** ACTION ITEM **
Among the following entries, count the lines that contain "will" and report only the result.
(Beginning of THE DATA)
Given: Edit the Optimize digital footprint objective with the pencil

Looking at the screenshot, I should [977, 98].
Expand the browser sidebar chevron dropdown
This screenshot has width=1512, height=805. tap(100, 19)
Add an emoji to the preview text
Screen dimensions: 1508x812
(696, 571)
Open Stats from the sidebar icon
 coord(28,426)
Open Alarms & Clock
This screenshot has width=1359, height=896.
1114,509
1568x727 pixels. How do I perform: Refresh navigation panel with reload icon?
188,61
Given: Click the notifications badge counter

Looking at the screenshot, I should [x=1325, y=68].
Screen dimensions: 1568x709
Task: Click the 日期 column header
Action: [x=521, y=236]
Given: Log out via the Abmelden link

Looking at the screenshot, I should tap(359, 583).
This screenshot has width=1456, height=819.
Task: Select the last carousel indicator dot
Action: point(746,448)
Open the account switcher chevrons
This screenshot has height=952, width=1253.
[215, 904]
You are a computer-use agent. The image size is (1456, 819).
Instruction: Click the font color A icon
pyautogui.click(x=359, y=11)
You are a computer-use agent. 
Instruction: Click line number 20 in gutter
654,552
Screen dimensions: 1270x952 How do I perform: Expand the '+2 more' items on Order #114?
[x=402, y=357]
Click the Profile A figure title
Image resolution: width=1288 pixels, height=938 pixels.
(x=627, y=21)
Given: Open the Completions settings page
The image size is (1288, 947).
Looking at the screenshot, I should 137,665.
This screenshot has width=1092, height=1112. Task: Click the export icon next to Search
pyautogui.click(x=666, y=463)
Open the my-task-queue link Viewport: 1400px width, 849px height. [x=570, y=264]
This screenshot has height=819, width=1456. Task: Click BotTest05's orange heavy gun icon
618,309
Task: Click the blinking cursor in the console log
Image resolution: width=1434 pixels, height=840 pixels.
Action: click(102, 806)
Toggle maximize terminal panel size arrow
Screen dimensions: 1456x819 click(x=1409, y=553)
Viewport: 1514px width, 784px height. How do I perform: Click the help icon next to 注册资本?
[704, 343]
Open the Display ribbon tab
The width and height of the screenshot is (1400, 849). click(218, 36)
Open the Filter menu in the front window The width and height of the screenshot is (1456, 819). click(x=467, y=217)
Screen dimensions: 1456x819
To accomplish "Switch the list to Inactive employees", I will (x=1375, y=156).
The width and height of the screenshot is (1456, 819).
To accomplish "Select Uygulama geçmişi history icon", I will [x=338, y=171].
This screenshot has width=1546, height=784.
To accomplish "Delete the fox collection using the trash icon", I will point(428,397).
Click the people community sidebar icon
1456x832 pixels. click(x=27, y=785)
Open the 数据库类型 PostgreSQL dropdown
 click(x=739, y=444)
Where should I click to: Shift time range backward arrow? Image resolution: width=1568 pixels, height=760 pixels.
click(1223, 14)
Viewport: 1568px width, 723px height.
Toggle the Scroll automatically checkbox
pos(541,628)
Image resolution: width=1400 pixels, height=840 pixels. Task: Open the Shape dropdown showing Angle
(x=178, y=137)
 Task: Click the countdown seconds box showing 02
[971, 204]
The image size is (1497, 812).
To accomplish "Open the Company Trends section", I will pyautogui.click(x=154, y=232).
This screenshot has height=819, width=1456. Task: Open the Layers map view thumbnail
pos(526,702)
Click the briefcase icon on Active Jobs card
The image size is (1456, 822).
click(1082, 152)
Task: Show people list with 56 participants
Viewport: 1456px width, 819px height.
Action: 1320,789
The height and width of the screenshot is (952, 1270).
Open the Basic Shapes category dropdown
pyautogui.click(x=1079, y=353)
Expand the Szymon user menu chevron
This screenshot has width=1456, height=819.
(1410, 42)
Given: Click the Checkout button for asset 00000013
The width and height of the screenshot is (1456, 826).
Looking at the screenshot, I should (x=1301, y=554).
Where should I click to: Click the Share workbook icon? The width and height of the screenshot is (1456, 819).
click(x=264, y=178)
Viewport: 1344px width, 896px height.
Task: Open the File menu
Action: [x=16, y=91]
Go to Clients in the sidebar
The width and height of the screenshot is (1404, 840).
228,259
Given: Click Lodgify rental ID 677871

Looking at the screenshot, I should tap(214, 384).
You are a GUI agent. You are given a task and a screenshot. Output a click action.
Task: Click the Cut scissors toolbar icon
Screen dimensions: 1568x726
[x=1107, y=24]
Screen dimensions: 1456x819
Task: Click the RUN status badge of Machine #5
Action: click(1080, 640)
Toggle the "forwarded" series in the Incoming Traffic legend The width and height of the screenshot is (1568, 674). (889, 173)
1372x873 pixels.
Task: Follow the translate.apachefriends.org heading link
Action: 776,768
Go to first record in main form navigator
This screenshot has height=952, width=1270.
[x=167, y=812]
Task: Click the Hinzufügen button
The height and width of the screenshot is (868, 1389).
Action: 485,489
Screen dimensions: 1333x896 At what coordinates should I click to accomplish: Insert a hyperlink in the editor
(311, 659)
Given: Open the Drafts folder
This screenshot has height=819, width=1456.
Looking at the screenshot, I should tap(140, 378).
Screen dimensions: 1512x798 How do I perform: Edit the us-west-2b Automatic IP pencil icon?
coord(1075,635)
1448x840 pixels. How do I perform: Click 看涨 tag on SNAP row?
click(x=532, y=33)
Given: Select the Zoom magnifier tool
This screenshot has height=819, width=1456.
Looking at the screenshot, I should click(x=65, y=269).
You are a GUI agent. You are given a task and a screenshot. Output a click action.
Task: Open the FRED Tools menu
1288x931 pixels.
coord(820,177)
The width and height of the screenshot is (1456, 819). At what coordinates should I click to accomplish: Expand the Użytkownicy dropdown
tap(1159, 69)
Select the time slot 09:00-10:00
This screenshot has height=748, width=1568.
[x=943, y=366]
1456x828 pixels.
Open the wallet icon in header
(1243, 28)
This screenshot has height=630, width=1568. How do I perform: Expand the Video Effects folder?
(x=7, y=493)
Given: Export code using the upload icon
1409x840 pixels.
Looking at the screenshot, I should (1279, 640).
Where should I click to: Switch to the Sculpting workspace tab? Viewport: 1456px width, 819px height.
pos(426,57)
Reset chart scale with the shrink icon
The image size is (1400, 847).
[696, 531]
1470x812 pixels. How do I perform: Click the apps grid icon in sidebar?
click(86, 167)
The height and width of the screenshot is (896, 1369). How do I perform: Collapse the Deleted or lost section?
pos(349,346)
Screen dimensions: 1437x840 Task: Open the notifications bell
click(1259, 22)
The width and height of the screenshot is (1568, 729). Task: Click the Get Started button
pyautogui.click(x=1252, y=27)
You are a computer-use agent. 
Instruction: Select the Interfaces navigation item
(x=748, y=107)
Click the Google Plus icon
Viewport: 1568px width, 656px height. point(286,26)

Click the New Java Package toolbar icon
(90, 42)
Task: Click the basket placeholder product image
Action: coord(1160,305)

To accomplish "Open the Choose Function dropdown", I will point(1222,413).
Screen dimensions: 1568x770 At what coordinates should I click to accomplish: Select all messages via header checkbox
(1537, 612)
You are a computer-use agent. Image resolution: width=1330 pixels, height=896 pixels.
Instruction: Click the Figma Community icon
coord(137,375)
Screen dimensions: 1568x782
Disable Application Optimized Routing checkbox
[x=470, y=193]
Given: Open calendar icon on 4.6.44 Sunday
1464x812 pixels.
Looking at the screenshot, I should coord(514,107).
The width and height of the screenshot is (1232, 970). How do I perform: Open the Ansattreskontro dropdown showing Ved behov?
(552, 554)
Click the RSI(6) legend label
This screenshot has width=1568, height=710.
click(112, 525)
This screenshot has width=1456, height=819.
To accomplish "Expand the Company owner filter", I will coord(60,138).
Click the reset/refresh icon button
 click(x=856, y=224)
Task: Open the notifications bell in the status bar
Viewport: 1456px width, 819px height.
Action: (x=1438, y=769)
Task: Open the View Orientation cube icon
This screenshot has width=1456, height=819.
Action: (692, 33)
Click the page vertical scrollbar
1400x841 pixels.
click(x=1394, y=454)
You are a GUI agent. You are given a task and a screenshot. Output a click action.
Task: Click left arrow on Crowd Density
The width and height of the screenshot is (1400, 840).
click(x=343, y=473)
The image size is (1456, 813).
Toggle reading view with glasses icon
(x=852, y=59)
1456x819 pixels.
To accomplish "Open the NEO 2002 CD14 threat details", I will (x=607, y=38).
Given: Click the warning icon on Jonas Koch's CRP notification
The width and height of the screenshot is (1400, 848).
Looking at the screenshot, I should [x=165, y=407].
(End of THE DATA)
** EXPECTED ANSWER **
7